If you have a hard time saying “no” at work, try these ideas

The modern leader is constantly bombarded with ideas, suggestions, requests, questions, and complaints. Each one must be handled quickly, fairly and precisely – in some cases there isn’t much room for error, and in other cases the feelings of the other or one’s self-image make it hard to refuse or say the dreaded “no”.

How can you maintain your good relations with colleagues and team members without jeopardizing the quality of decision-making?

The answer is to decide on the outcome and then work on the messaging – how to break less-than-optimal news to the other person.

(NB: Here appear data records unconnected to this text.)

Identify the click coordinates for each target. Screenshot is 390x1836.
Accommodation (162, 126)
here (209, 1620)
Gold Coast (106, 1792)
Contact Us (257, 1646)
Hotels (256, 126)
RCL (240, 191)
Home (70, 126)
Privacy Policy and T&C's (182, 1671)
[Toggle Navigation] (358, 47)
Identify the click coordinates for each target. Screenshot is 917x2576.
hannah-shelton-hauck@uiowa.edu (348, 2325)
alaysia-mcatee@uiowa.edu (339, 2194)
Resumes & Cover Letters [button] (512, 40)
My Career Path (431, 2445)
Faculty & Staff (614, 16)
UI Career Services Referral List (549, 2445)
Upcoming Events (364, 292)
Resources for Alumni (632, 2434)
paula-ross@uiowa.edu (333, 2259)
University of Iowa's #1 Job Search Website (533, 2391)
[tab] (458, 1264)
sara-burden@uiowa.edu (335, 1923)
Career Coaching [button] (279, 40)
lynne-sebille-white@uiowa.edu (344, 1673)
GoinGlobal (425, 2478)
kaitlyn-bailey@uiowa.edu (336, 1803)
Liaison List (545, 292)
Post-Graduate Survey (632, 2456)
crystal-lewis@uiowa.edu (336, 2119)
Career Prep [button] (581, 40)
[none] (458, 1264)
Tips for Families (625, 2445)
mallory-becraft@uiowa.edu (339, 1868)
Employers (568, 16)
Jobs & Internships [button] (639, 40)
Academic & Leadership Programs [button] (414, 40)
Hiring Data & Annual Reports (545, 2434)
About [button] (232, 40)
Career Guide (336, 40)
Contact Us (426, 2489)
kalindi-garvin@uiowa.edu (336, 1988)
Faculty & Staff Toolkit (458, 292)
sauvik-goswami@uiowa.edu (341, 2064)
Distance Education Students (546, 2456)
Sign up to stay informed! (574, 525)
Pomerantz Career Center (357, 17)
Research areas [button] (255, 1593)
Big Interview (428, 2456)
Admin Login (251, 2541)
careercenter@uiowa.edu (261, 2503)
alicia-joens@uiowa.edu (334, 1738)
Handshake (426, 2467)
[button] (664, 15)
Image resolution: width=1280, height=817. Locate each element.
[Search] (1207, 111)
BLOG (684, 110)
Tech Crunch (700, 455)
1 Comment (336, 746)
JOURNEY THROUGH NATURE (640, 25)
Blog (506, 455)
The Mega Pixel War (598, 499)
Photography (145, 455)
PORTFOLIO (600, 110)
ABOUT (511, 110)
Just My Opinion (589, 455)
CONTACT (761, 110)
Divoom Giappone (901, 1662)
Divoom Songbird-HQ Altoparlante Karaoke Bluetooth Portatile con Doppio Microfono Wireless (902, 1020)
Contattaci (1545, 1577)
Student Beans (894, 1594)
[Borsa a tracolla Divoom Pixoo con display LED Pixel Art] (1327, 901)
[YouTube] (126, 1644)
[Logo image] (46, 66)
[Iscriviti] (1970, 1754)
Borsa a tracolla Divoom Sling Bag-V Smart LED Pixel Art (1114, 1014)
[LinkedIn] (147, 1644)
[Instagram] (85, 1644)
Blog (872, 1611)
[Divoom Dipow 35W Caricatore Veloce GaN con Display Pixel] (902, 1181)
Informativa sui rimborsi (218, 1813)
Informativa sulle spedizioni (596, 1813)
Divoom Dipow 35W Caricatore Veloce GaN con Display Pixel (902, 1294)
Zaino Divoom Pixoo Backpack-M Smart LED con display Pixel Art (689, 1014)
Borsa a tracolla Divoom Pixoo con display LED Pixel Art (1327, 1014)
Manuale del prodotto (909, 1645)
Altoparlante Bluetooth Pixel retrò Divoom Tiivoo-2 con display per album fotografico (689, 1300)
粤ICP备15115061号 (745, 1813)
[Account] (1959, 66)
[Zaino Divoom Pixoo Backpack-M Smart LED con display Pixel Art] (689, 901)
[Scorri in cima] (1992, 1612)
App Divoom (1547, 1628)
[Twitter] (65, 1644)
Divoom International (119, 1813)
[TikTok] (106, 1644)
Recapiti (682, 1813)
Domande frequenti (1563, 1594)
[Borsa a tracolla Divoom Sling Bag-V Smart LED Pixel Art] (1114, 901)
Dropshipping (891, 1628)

Let’s talk about some ways to say “no” without the damage that it can cause to team dynamics.

1. Contingency or Timing

Everyone appreciates that timing is of the essence and multiple factors are always at play. Formulating that some other decisions (e.g. company budget) need to be finalized (and also go our way) before you can support the request is a reasonable way of saying you like the idea, it’s just a matter of waiting for the right moment and conditions to execute on it.

Caveat – If your excuse isn’t relevant or if it’s used too often, this can become transparent, and break trust. However, if the team is aware of the calendar and major events, and you’re upfront that things might go sideways, this is easy to enforce.

2. Authority: Not in my hands

This is an old favorite – “I’m just the messenger” – passing along the bad news from management, making it possible for you to say if you were in a position of power, you may have been able to help more.

Caveat – Reduces our perceived authority on a relative basis, and some people may feel emboldened to go “over your head” the next time. To prevent this, you can be transparent about decisions you can make and those you can’t, and enforce lines of communication to prevent unpleasantness.

3. Feasibility: Not possible

The shortest end run is when we have objective metrics that allow us to say no without any personal elements getting involved – not enough time, not enough money, not technologically or legally possible, etc.

Caveat – Most decisions are more a matter of relative value or a mix of objective and subjective. You can lean on the objective numbers to an extent, but may have to add on layers like “strategic priority” to push things over the edge.

4. Mixed answer: Yes and No (Yes to part of it, No to part of it)

Though we’d dearly like to avoid long-drawn out discussions, sometimes it really is “it depends on…”. You may find the problem or concern valid, but not the solution. Or there’s part of the solution that works, other parts need to be finessed, or the concept may work, but the execution doesn’t. In short, the longer conversation may be the way forward. Regardless, the goal is to collaborate on a more complete answer to the problem or the execution of the solution.

Caveat – This approach, obviously, takes more time, but it may be worth it to foster collaboration and engagement. Just keep an eye on the clock.

Closing thoughts: When should it just be a NO?

You will notice that all the above techniques work ONLY if the leader is as transparent and upfront as possible with the team members. While saying “no” is something we want to minimize, that can never take precedence over trust and authenticity.

In fact, there are some situations when you may well want to say “no” – if enforcing discipline, or a learning moment, or if the pathos between you and the other establishes that “this is not personal”, i.e., both are direct-communication-style personalities.

In the end, avoiding saying “no” is not about avoiding pain to the other, it is about fostering a work environment that is collaborative, learning oriented and yet being upfront about the reality that life and work are complex, so sometimes, answers are just not that simple.